Parashat Tzav (Commandment) Leviticus 6:1-8:36 (English 6:8-8:36)
Maftir: Deuteronomy 25:17-19
Haftarah: I Samuel 15:1-34
This Shabbat is the Shabbat before Purim and therefore we read two special portions. The Maftir speaks about Amalek, from whom wicked Haman came, and the Haftarah tells of the Amalek king Agag, also related to Haman.
In this week’s Torah portion, there is an important word; the word is simply “this“. It is used frequently in the Torah in relating to the foundational aspect of something. For example, in Leviticus 6:13 (6:20 in English) one reads, “This is the offering of Aaron and his sons….” In other words, one learns the primary aspect of the Kohanim (Priests) in this passage. In this same verse, this offering is called perpetual. This is the same word which is used for the daily Temple sacrifice. One would assume that this sacrifice had to be offered daily by each individual priest. The difficulty is that this sacrifice was only made once by the individual priest for the purpose of inaugurating his service.

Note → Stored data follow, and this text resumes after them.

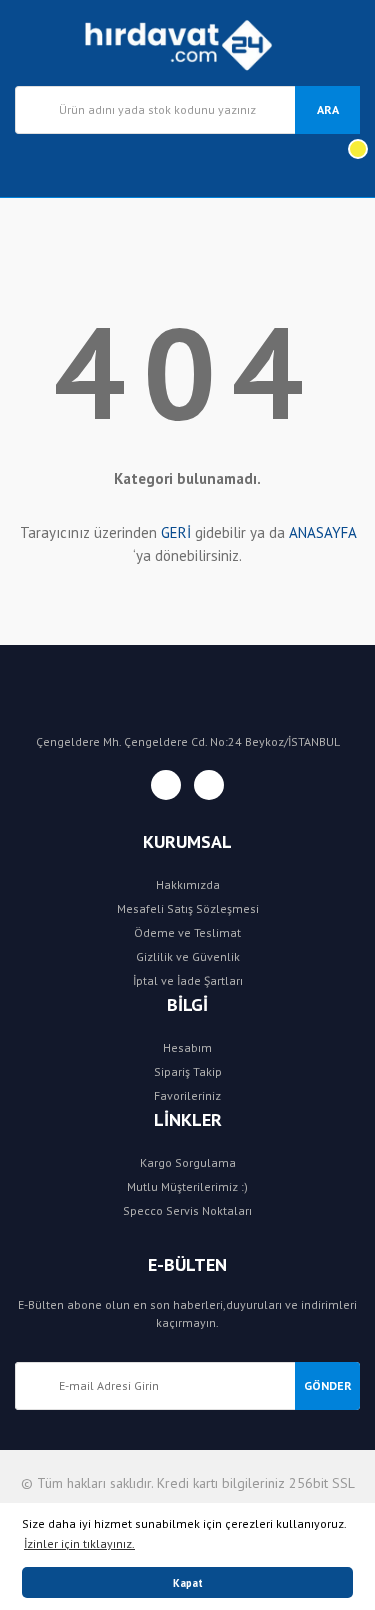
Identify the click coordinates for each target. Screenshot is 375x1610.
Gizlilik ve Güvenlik (188, 956)
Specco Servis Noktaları (187, 1210)
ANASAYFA (322, 532)
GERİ (176, 532)
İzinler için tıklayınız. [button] (79, 1543)
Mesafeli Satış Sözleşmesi (188, 908)
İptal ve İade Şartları (188, 980)
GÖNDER (328, 1385)
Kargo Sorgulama (188, 1162)
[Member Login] (31, 165)
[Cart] (343, 165)
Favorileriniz (187, 1095)
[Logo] (187, 43)
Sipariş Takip (188, 1071)
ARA (328, 109)
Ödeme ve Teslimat (187, 932)
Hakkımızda (188, 884)
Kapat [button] (188, 1583)
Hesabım (187, 1047)
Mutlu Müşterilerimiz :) (187, 1186)
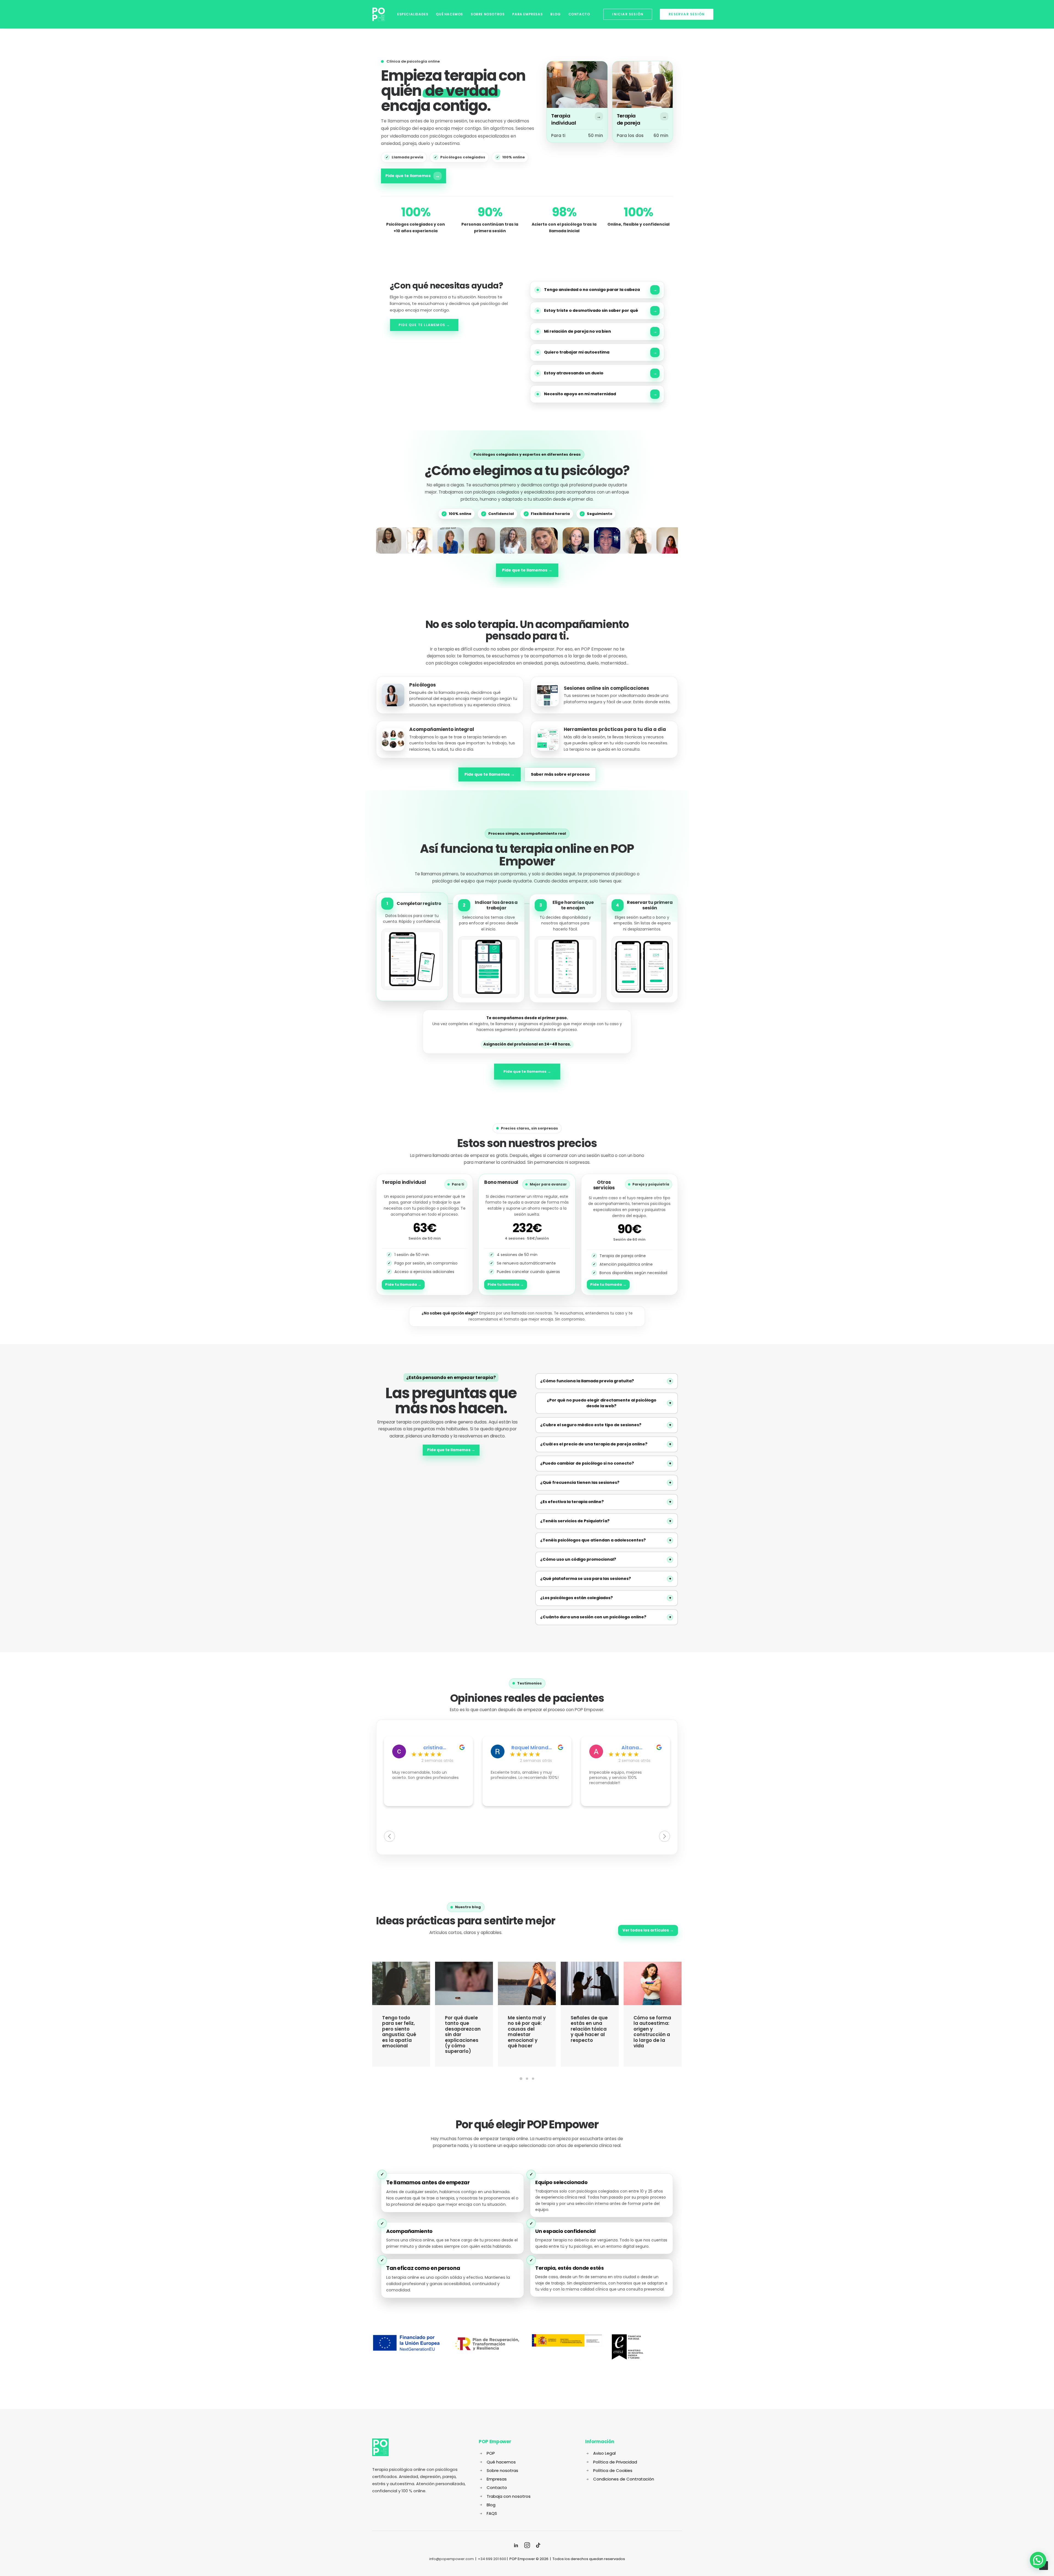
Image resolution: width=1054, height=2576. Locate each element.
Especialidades (412, 14)
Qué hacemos (449, 14)
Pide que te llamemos (412, 176)
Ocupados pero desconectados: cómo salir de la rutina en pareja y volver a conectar (652, 2031)
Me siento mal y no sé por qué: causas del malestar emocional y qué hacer (401, 2031)
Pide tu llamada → (403, 1284)
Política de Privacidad (615, 2462)
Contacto (579, 14)
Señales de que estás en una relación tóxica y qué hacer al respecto (463, 2029)
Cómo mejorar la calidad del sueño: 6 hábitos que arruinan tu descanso (588, 2031)
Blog (555, 14)
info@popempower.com (451, 2558)
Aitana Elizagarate (531, 1748)
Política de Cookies (612, 2470)
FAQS (492, 2513)
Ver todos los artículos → (648, 1930)
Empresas (497, 2479)
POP (491, 2453)
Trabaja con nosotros (509, 2496)
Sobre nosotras (502, 2470)
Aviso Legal (604, 2453)
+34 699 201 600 (492, 2558)
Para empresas (527, 14)
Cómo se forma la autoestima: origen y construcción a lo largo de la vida (526, 2031)
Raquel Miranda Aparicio (433, 1748)
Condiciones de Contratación (623, 2479)
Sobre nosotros (487, 14)
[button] (1038, 2560)
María (630, 1748)
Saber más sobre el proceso (560, 774)
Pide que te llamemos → (424, 325)
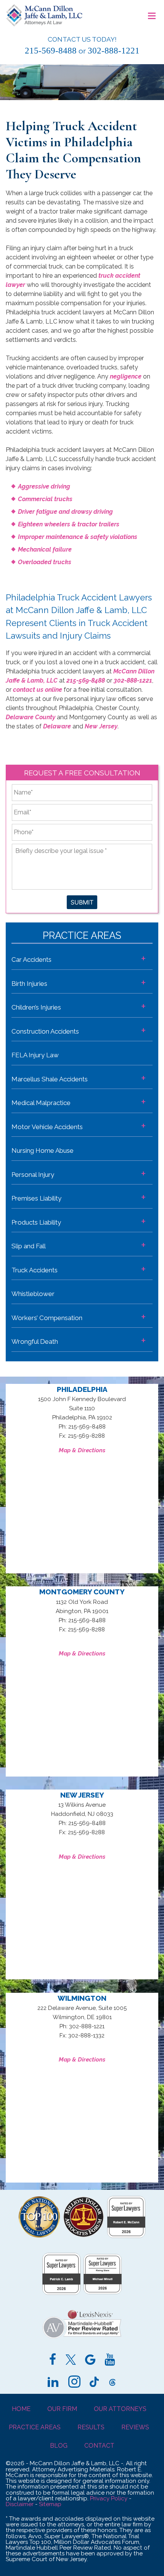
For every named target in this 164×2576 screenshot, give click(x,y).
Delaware (57, 726)
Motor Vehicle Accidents (47, 1127)
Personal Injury (32, 1174)
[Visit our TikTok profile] (94, 2383)
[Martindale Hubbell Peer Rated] (82, 2338)
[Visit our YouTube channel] (110, 2360)
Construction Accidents (45, 1031)
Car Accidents (31, 959)
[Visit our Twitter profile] (71, 2360)
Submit (82, 902)
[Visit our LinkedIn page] (53, 2383)
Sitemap (50, 2504)
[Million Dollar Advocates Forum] (83, 2235)
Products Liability (36, 1222)
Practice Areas (35, 2427)
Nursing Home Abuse (42, 1150)
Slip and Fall (28, 1246)
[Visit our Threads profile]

The Kohanim served on a rotation basis twice a year and during the festivals; hence they could not offer this sacrifice each day.
In reality, it was the Kohan HaGadol (High Priest) who offered this sacrifice every day in the Temple. According to tradition, the regular Kohanim needed to think about this offering twice a day, morning and evening, when the Kohan HaGadol was offering it. This passage refers to the Kohan HaGadol in a most interesting way. In verse 15 (22 English) he is literally called the Kohan HaMashiach (The Priest, the Anointed One).
The message for us today is that we need to remember what Messiah Yeshua has done for us, by offering Himself in our behalf. As we learned last week, this sacrifice is sufficient eternally. It is very significant when describing the sacrifice which the High Priest made daily; it is called a sin sacrifice. The language is most informing, because the Torah states, “This is the Law of the sin sacrifice“.
Once again, the use of the word “this” is significant, as it teaches the primary work of the Kohanim is to atone for sin; and likewise this is what Yeshua, our Messiah has done in our behalf.
*Remember the Fast of Esther is Thursday. It begins shortly before sunrise and ends at darkness (not sundown).